───── GIVEN INFORMATION

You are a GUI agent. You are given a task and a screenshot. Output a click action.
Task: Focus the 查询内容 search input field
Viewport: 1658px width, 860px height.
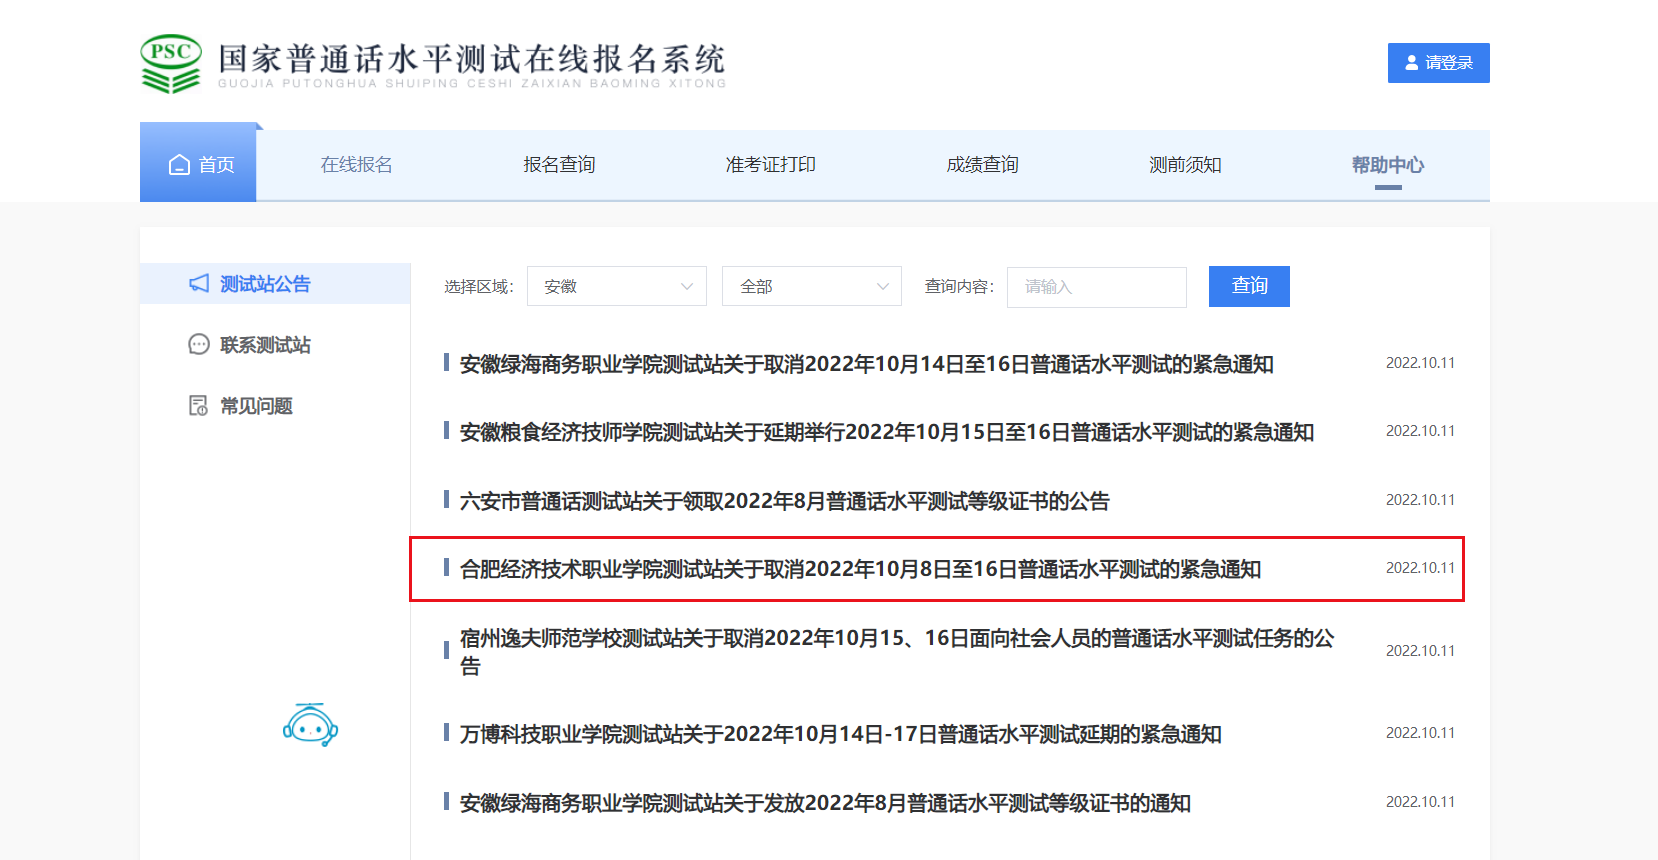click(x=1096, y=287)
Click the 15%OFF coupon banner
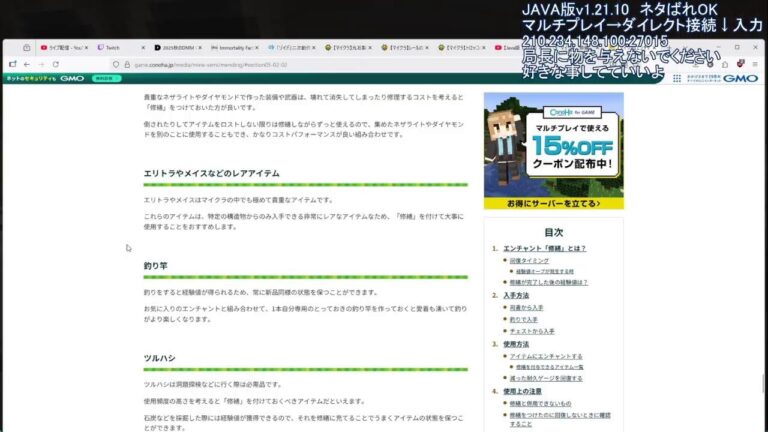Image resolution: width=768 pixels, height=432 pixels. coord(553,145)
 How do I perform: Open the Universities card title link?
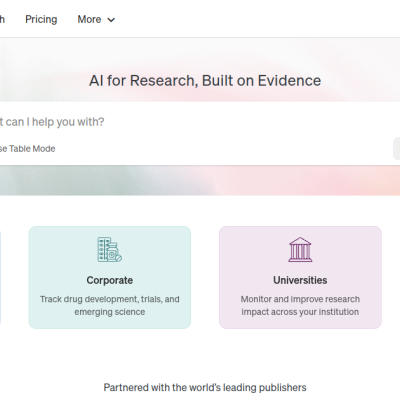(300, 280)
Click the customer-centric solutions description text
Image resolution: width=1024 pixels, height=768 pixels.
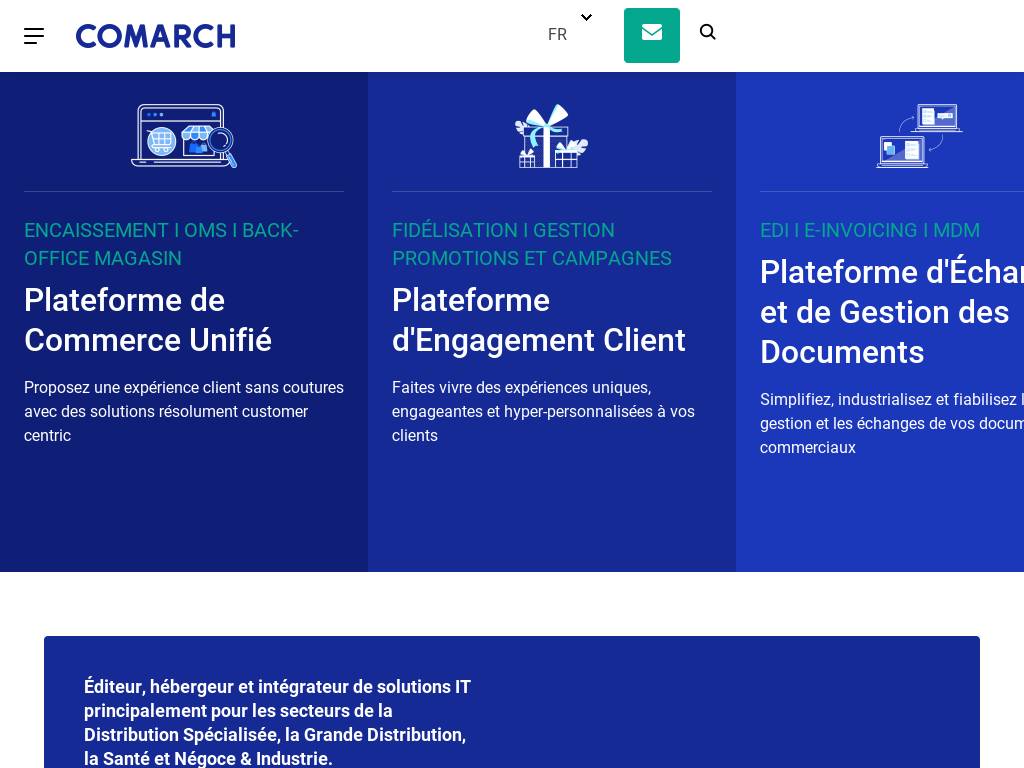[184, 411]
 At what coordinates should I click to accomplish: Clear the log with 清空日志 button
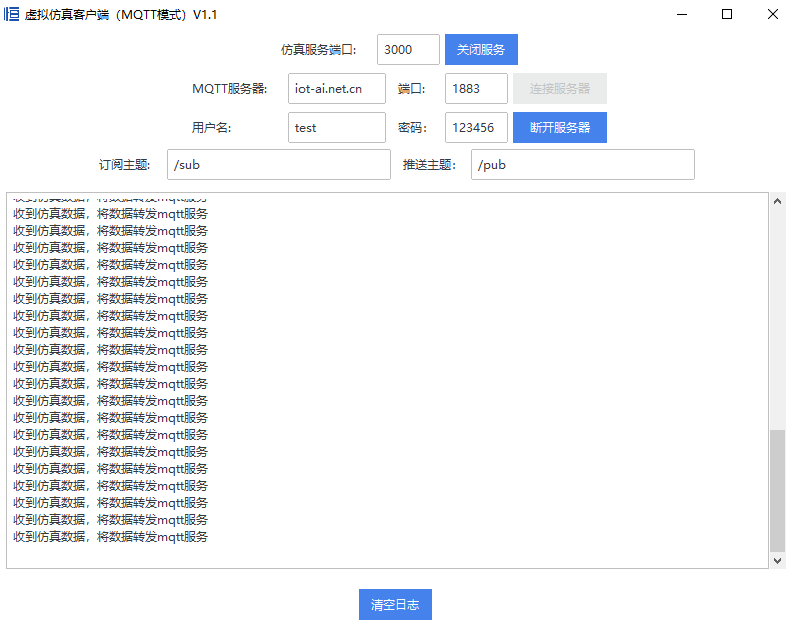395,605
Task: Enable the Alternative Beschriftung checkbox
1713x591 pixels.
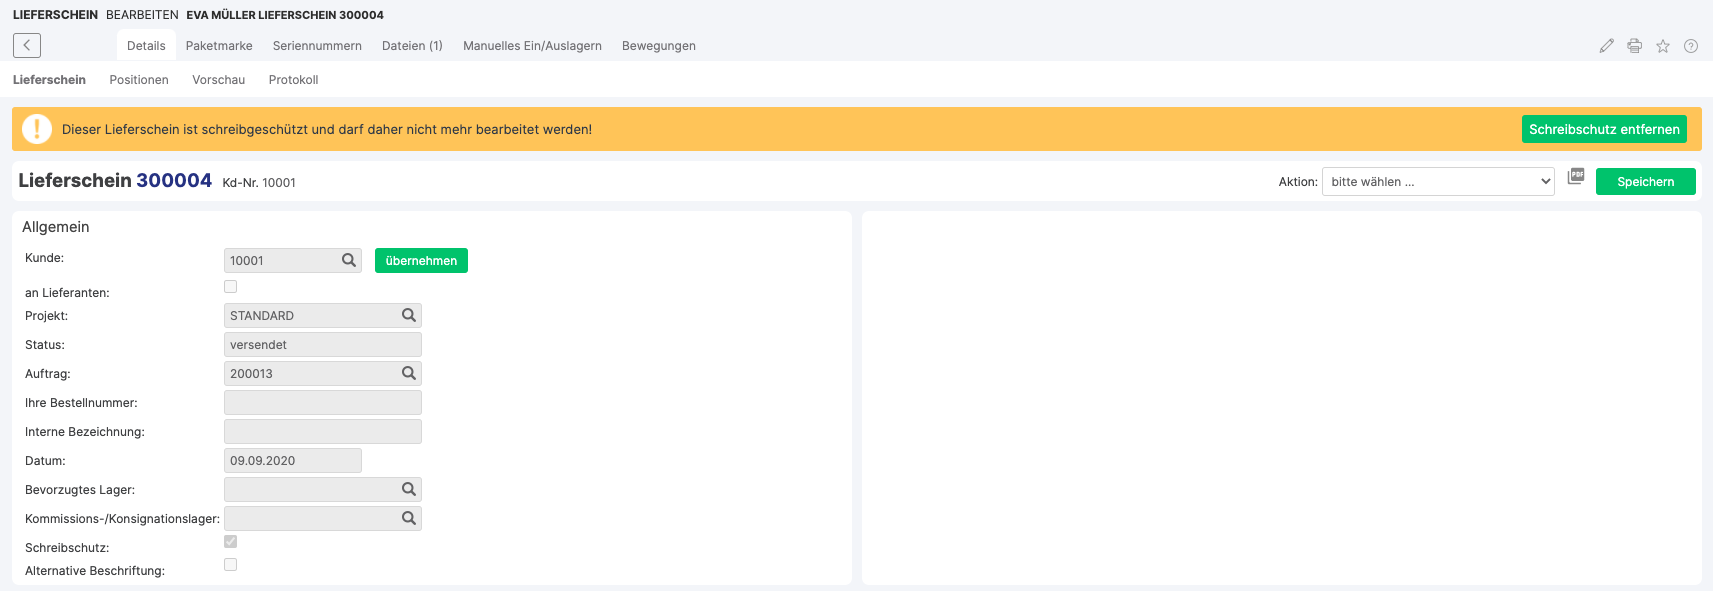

──────────

Restate it all word for word: every record, no pictures.

### ANSWER FOR THIS EXERCISE
You are a GUI agent. You are given a task and a screenshot. Output a click action.
Task: Focus the 查询内容 search input field
Viewport: 1658px width, 860px height.
click(x=1096, y=287)
Click the 15%OFF coupon banner
Image resolution: width=768 pixels, height=432 pixels. coord(553,145)
 How do I perform: Open the Universities card title link?
(300, 280)
Click the customer-centric solutions description text
Image resolution: width=1024 pixels, height=768 pixels.
[184, 411]
 At what coordinates should I click to accomplish: Clear the log with 清空日志 button
395,605
Task: Enable the Alternative Beschriftung checkbox
1713x591 pixels.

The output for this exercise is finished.